[83833] in North American Network Operators' Group
Re: {f,i,k}.root-servers.net anycast instances deployed in India
daemon@ATHENA.MIT.EDU (Suresh Ramasubramanian)
Fri Aug 26 21:22:01 2005
Date: Sat, 27 Aug 2005 06:51:34 +0530
From: Suresh Ramasubramanian <ops.lists@gmail.com>
To: Steve Gibbard <scg@gibbard.org>
Cc: NANOG <nanog@merit.edu>
In-Reply-To: <20050826120643.S23822@sprockets.gibbard.org>
Errors-To: owner-nanog@merit.edu
On 27/08/05, Steve Gibbard <scg@gibbard.org> wrote:
>=20
> If we look at the Asia-Pacific region (for these purposes everything east
> of the UAE and West of the Americas), and then exclude Japan, Korea, and
> Singapore, countries that are undisputably part of the Internet core, wha=
t
> we've got are a bunch of F and I Roots, with a K Root in Brisbane and now
> a K Root somewhere in India. Having root servers that are part of three
> different anycast clouds would make India somewhat special within its
> region.
>=20
The crying shame of it all is that most ISPs, for various reasons
[below] don't advertise all their routes at nixi - and so exchange
piddly little amounts of traffic where they could exchange LOTS more.=20
So, you'd find a whole lot of Indian traceroutes, even between two
local ISPs, go out through Singapore (or possibly Reach / NTT now, in
some cases), and/or PAIX
Having three anycast instances in a country is no damned use when the
nearest roots, network wise, are elsewhere.

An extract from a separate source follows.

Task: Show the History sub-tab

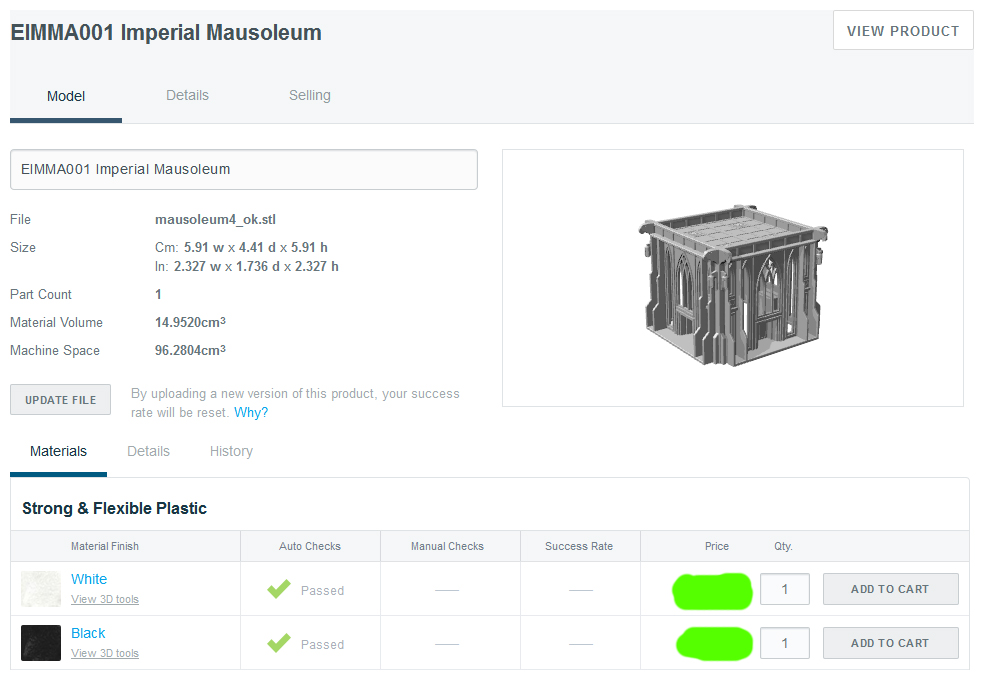Action: pos(231,451)
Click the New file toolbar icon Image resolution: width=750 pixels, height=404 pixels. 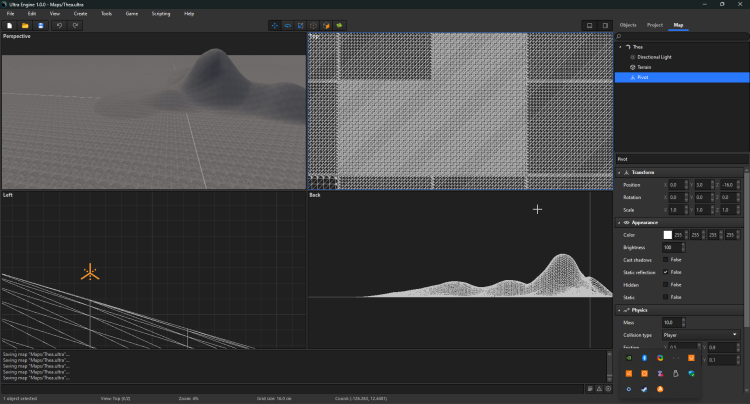(9, 25)

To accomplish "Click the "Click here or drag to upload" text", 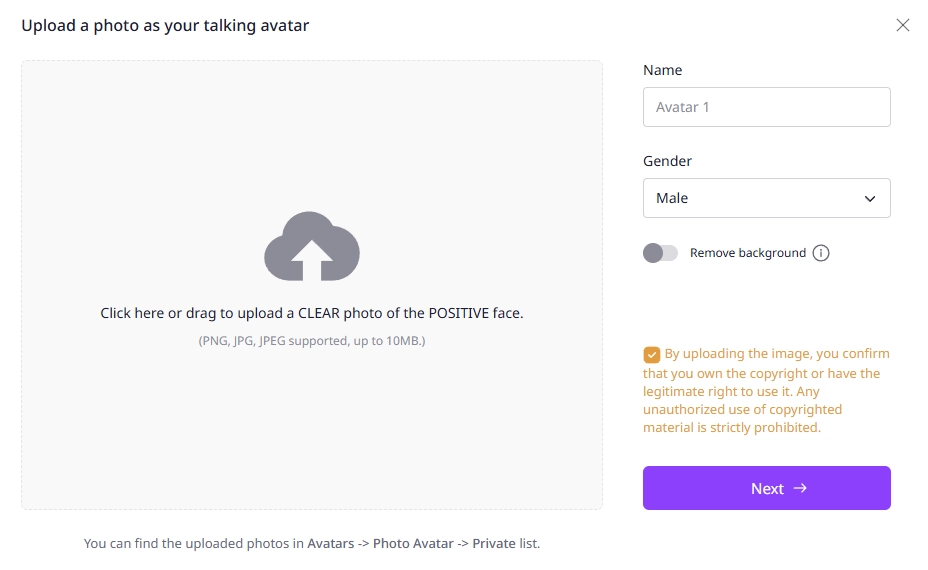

If traffic stats from
those things are available, and are studied, I am reasonably sure we'd
get some interesting results.
But for now, having X number of anycast roots in the country is only
scoring brownie points in the i-governance debate.
--srs
Reasons include -
* don't have good people with bgp clue, only "senior network admins"
who ask Philip Smith what a route map is, in an advanced bgp tutorial
at a recent SANOG...
* don't trust each other too much at all, and fear that peering means
that people can rip them off by using those links for transit as well
* have a network that's a mess of botched mpls and other
implementations, all held together by a bunch of static routes
upstream
* or in some cases have, besides their usual IP space, a huge lot of
deaggregated IP blocks that are a legacy from when they had a whole
lot of leased lines purchased from the then incumbent + sole upstream
VSNL ..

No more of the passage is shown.